→ Teks Bacaan

_ _ _ _ _ _ _

Pada masa pemerintahan Pakubuwono V, karir Burhan tersendat-sendat karena Raja baru ini kurang suka dengan Panembahan Buminoto yang selalu mendesaknya agar pangkat Burhan dinaikkan.
Burhan menikah dengan Raden Ayu Gombak dan ikut mertuanya, Adipati Cakradiningrat di Kediri. Di sana ia merasa jenuh dan memutuskan berkelana ditemani Ki Tanujoyo. Konon, Burhan berkelana sampai ke Pulau Bali untuk mempelajari naskah-naskah sastra Hindu koleksi Ki Ajar Sidalaku.
Bagus Burhan diangkat sebagai Panewu Carik Kadipaten Anom bergelar Raden Ngabei Ronggowarsito, menggantikan ayahnya yang meninggal di penjara Belanda tahun 1830. Lalu setelah kematian Yasadipura II, Ranggawarsita diangkat sebagai pujangga Kasunanan Surakarta oleh Pakubuwono VII.
Pada masa inilah Ronggowarsito melahirkan banyak karya sastra.
Hubungannya dengan Pakubuwono VII juga sangat harmonis. Ia juga dikenal sebagai peramal ulung dengan berbagai macam ilmu kesaktian.
Naskah-naskah babad cenderung bersifat simbolis dalam menggambarkan keistimewaan Ronggowarsito.
Misalnya, ia dikisahkan mengerti bahasa binatang. Ini merupakan simbol bahwa Ronggowarsito peka terhadap keluh kesah rakyat kecil.
Pakubuwono IX naik tahta tahun 1861. Ia adalah putra Pakubuwono VI yang dibuang ke Ambon tahun 1830 karena mendukung Pangeran Diponegoro.
Konon, sebelum menangkap Pakubuwono VI, pihak Belanda lebih dulu menangkap juru tulis keraton, yaitu Mas Pajangswara untuk dimintai kesaksian. Meskipun disiksa sampai tewas, Pajangswara tetap diam tidak mau membocorkan hubungan Pakubuwono VI dengan Pangeran Diponegoro.
Meskipun demikian, Belanda tetap saja membuang Pakubuwono VI dengan alasan bahwa Pajangswara telah membocorkan semuanya.
Fitnah inilah yang menyebabkan Pakubuwono IX kurang menyukai Ronggowarsito yang tidak lain adalah putra Pajangswara.
Hubungan Ronggowarsito dengan Belanda juga kurang baik. Meskipun ia memiliki sahabat dan murid seorang Indo bernama C.F Winter, tetap saja gerak-geriknya diawasi Belanda.

_ _ _ _ _ _ _

→ Data Tersedia
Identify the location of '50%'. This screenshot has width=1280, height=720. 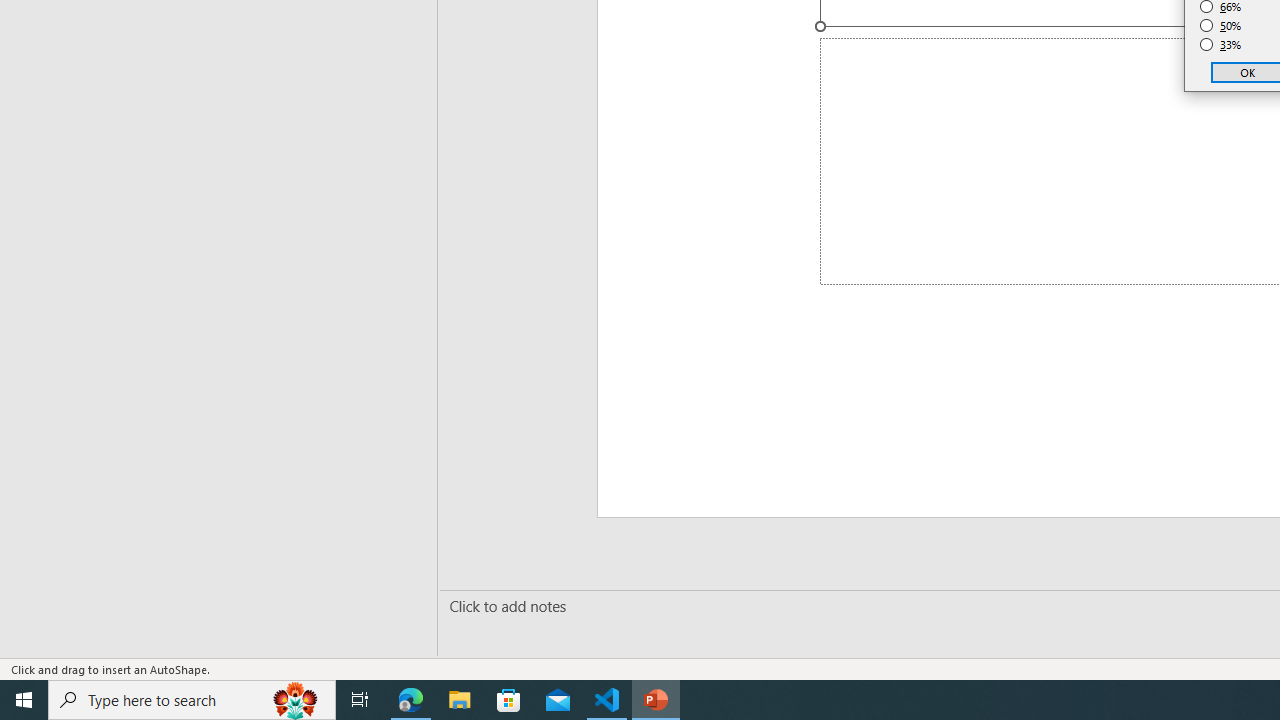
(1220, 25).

_ _ _ _ _ _ _

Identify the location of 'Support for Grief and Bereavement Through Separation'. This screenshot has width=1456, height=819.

_ _ _ _ _ _ _

→ Ketentuan Latihan
1. Tuliskan kembali bagian bacaan tentang Ronggowarsito yang dimulai dengan "Pada masa pemerintahan" dan berlanjut hingga "banyak karya sastra.".
2. Tentukan apakah tiap pernyataan berikut sesuai dengan bacaan tentang Ronggowarsito, lalu jawab ya atau tidak disertai kutipan kata-kata bacaan yang menjadi penentunya.
(a) Burhan menikah dengan Raden Ayu Gombak.
(b) Pakubuwono IX naik tahta tahun 1830.
(c) Pajangswara membocorkan hubungan Pakubuwono VI dengan Pangeran Diponegoro kepada Belanda.
3. Ringkaslah paragraf bacaan tentang Ronggowarsito yang diawali "Bagus Burhan diangkat sebagai Panewu Carik" dalam bentuk daftar tanpa menghilangkan fakta pokoknya.
Data di atas tidak diperlukan dalam latihan ini.

→ Daftar Jawaban
1.
Pada masa pemerintahan Pakubuwono V, karir Burhan tersendat-sendat karena Raja baru ini kurang suka dengan Panembahan Buminoto yang selalu mendesaknya agar pangkat Burhan dinaikkan.
Burhan menikah dengan Raden Ayu Gombak dan ikut mertuanya, Adipati Cakradiningrat di Kediri. Di sana ia merasa jenuh dan memutuskan berkelana ditemani Ki Tanujoyo. Konon, Burhan berkelana sampai ke Pulau Bali untuk mempelajari naskah-naskah sastra Hindu koleksi Ki Ajar Sidalaku.
Bagus Burhan diangkat sebagai Panewu Carik Kadipaten Anom bergelar Raden Ngabei Ronggowarsito, menggantikan ayahnya yang meninggal di penjara Belanda tahun 1830. Lalu setelah kematian Yasadipura II, Ranggawarsita diangkat sebagai pujangga Kasunanan Surakarta oleh Pakubuwono VII.
Pada masa inilah Ronggowarsito melahirkan banyak karya sastra.

2.
(a) Ya: "Burhan menikah dengan Raden Ayu Gombak"
(b) Tidak: "Pakubuwono IX naik tahta tahun 1861."
(c) Tidak: "Pajangswara tetap diam tidak mau membocorkan hubungan Pakubuwono VI dengan Pangeran Diponegoro."

3.
- Bagus Burhan diangkat sebagai Panewu Carik Kadipaten Anom dengan gelar Raden Ngabei Ronggowarsito.
- Ia menggantikan ayahnya, yang meninggal di penjara Belanda tahun 1830.
- Setelah Yasadipura II wafat, Pakubuwono VII mengangkatnya sebagai pujangga Kasunanan Surakarta.